**Task input:**
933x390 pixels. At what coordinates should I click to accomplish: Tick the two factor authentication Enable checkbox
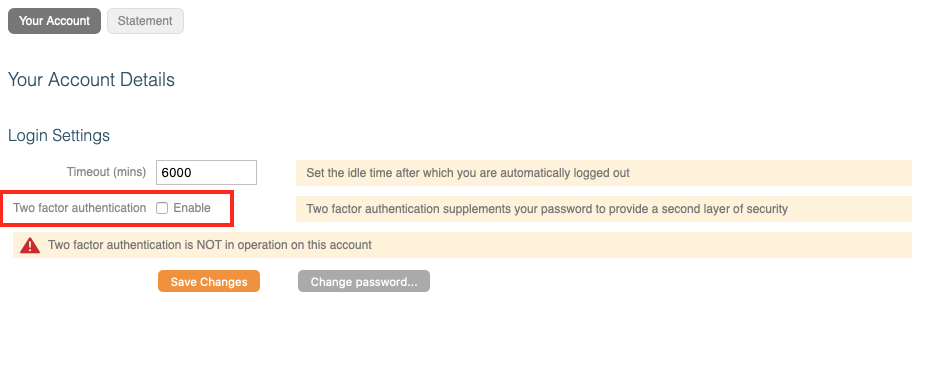[162, 208]
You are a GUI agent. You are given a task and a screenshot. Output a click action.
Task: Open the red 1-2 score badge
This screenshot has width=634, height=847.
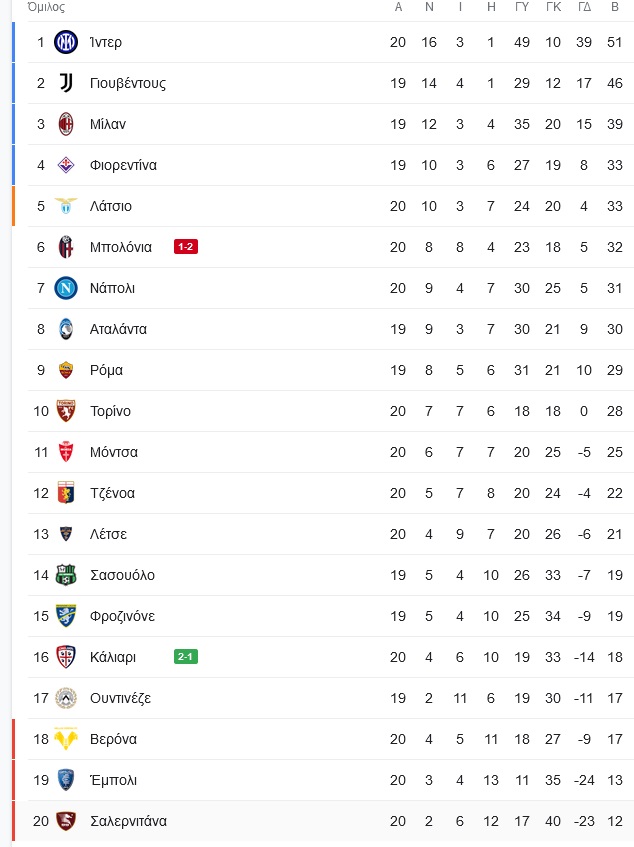click(x=186, y=247)
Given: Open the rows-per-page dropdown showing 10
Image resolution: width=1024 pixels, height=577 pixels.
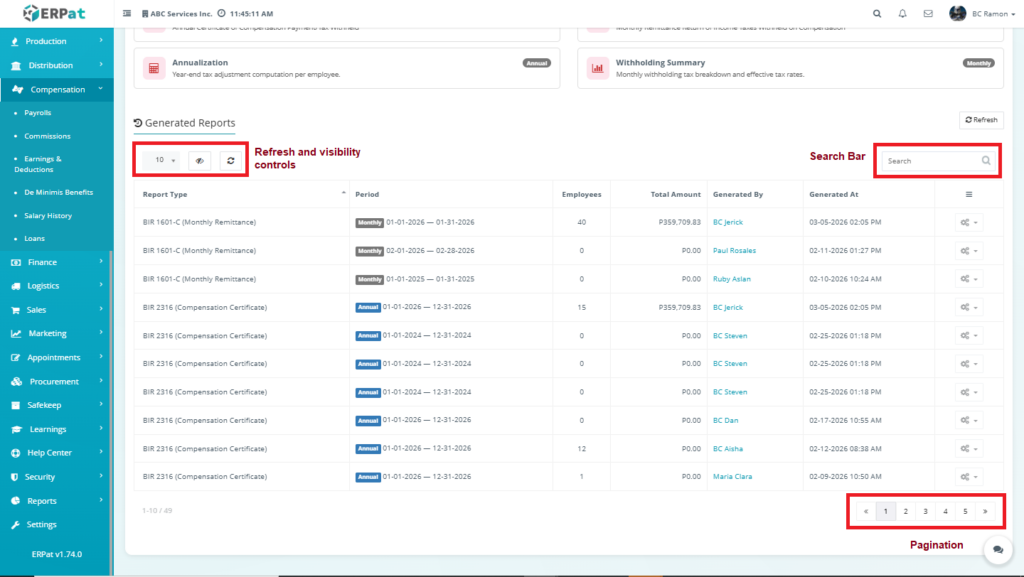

**What the task requires:** Go through the data above and return each line containing the string "Open".

**Solution below:**
Task: Open the red 1-2 score badge
Given: Open the rows-per-page dropdown showing 10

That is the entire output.